Moving effortlessly between symbolist poetry and Barbie dolls, artificial intelligence and Kleist, Kant, and Winnicott, Barbara Johnson not only clarifies psychological and social dynamics; she also re-dramatizes the work of important tropes--without ever losing sight of the ethical imperative with which she begins: the need to treat persons as persons.

In Persons and Things, Johnson turns deconstruction around to make a fundamental contribution to the new aesthetics. She begins with the most elementary thing we know: deconstruction calls attention to gaps and reveals that their claims upon us are fraudulent.
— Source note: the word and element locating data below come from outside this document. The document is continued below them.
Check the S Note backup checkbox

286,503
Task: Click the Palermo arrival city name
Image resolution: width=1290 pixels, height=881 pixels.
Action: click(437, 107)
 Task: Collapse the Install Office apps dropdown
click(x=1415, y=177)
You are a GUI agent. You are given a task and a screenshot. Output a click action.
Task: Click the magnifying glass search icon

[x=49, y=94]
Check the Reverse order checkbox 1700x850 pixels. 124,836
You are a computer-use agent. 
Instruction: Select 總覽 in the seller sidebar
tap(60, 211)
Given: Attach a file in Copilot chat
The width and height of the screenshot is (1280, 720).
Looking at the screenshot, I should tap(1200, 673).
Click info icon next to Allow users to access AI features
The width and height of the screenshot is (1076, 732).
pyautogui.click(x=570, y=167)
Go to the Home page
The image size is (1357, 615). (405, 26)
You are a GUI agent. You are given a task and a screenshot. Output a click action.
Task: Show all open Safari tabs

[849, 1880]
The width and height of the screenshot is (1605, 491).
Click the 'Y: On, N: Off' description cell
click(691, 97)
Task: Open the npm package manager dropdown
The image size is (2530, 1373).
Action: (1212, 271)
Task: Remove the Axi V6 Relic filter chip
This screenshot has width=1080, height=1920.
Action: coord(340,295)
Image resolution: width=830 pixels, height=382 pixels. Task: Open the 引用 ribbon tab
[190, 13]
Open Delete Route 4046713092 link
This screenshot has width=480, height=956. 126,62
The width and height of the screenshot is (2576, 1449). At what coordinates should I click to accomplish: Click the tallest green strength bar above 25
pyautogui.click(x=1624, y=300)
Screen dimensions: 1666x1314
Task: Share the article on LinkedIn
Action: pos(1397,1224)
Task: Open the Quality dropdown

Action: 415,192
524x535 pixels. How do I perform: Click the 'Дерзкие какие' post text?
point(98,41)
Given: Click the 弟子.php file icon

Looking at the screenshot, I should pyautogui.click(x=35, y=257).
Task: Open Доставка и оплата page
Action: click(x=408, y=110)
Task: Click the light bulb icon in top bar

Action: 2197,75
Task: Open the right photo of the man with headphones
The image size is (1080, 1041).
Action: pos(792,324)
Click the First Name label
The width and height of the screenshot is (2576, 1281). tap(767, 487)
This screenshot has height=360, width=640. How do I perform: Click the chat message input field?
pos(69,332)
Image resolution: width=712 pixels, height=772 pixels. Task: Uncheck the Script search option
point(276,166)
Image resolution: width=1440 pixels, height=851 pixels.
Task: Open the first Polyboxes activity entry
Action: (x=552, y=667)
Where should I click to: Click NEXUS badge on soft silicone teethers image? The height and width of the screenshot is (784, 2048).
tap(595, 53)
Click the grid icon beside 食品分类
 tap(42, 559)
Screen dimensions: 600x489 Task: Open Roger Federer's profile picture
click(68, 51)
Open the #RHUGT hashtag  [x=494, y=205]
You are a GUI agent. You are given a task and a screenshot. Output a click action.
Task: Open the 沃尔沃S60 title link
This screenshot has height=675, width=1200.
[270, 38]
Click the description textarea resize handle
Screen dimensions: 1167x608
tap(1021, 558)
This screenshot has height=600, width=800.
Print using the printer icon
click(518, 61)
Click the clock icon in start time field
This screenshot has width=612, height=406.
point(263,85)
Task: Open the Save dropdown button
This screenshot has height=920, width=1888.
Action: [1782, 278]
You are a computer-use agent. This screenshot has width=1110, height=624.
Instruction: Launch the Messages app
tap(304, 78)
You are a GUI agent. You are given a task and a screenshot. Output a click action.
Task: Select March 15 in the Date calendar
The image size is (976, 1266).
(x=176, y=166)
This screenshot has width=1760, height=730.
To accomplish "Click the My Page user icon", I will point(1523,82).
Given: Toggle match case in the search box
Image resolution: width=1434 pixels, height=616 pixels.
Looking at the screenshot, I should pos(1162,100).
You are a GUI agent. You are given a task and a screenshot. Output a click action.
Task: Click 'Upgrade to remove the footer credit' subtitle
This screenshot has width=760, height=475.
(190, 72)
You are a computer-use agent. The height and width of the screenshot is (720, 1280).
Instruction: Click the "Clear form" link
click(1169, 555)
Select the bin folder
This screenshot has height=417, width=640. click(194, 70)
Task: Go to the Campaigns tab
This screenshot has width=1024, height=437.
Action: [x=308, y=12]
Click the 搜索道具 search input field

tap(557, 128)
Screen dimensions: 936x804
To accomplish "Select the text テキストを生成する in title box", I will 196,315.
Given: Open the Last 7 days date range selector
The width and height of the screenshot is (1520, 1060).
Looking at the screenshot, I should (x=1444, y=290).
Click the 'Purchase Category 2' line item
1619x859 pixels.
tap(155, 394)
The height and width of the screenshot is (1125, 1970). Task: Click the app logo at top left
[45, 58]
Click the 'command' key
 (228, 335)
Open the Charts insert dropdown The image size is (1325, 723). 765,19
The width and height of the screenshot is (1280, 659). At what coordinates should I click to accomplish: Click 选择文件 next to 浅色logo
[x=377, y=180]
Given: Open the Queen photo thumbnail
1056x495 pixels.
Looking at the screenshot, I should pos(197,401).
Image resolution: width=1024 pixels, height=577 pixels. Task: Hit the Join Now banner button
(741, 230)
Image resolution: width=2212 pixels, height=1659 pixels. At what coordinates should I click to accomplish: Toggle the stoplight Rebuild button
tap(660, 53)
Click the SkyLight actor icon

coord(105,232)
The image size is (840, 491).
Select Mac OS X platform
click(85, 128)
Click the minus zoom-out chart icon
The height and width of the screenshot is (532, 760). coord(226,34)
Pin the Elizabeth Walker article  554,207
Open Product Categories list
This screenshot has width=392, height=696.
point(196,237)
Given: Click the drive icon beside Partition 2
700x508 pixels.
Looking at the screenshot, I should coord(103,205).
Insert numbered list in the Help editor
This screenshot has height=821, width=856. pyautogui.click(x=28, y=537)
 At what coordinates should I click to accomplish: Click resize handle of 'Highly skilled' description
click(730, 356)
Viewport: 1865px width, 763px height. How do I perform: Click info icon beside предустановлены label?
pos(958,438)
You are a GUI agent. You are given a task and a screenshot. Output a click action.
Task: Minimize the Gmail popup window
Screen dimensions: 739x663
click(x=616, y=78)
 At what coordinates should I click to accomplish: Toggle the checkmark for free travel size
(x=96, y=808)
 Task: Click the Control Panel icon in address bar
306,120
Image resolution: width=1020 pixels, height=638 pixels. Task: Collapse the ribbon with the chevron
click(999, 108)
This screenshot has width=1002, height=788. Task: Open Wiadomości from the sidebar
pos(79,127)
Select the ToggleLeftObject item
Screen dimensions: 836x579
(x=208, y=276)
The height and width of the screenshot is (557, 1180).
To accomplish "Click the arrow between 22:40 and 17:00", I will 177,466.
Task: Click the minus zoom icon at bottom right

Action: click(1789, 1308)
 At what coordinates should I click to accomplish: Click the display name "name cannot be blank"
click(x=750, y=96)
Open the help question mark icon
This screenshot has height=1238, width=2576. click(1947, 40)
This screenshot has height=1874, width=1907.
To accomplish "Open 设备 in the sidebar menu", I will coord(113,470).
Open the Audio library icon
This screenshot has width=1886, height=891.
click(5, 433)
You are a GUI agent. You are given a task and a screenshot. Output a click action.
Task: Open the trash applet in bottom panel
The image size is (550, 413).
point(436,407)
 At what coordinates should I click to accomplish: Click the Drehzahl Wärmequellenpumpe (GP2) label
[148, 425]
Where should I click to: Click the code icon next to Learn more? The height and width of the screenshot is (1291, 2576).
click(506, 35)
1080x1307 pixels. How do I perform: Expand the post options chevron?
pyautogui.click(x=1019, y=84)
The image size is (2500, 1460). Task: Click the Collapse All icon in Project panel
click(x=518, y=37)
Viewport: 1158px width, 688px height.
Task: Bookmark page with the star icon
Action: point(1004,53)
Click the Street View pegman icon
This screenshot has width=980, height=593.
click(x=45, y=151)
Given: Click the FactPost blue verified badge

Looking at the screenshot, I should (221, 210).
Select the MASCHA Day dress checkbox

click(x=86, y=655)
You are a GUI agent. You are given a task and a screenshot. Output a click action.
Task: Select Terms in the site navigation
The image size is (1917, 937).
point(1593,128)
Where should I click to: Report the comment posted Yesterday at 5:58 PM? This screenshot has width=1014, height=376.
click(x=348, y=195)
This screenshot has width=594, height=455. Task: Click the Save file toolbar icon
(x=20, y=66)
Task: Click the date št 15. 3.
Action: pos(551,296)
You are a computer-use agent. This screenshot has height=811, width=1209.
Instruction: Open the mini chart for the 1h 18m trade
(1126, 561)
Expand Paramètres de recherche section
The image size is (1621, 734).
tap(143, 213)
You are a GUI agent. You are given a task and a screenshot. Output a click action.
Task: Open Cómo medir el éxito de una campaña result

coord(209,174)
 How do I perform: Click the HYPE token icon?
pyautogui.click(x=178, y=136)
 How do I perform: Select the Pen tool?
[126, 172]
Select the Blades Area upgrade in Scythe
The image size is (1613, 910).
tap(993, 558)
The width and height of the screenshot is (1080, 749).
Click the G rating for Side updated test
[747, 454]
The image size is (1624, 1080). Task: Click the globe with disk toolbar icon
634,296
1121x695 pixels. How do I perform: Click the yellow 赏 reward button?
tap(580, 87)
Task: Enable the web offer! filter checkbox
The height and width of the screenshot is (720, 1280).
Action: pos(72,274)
Johnson revolutionizes the method by showing that the inanimate thing exposed as a delusion is central to fantasy life, that fantasy life, however deluded, should be taken seriously, and that although a work of art "is formed around something missing," this "void is its vanishing point, not its essence." She shows deftly and delicately that the void inside Keats's urn, Heidegger's jug, or Wallace Stevens's jar forms the center around which we tend to organize our worlds.

The new aesthetics should restore fluidities between persons and things. In pursuing it, Johnson calls upon Ovid, Keats, Poe, Plath, and others who have inhabited this in-between space. The entire process operates via a subtlety that only a critic of Johnson's caliber could reveal to us.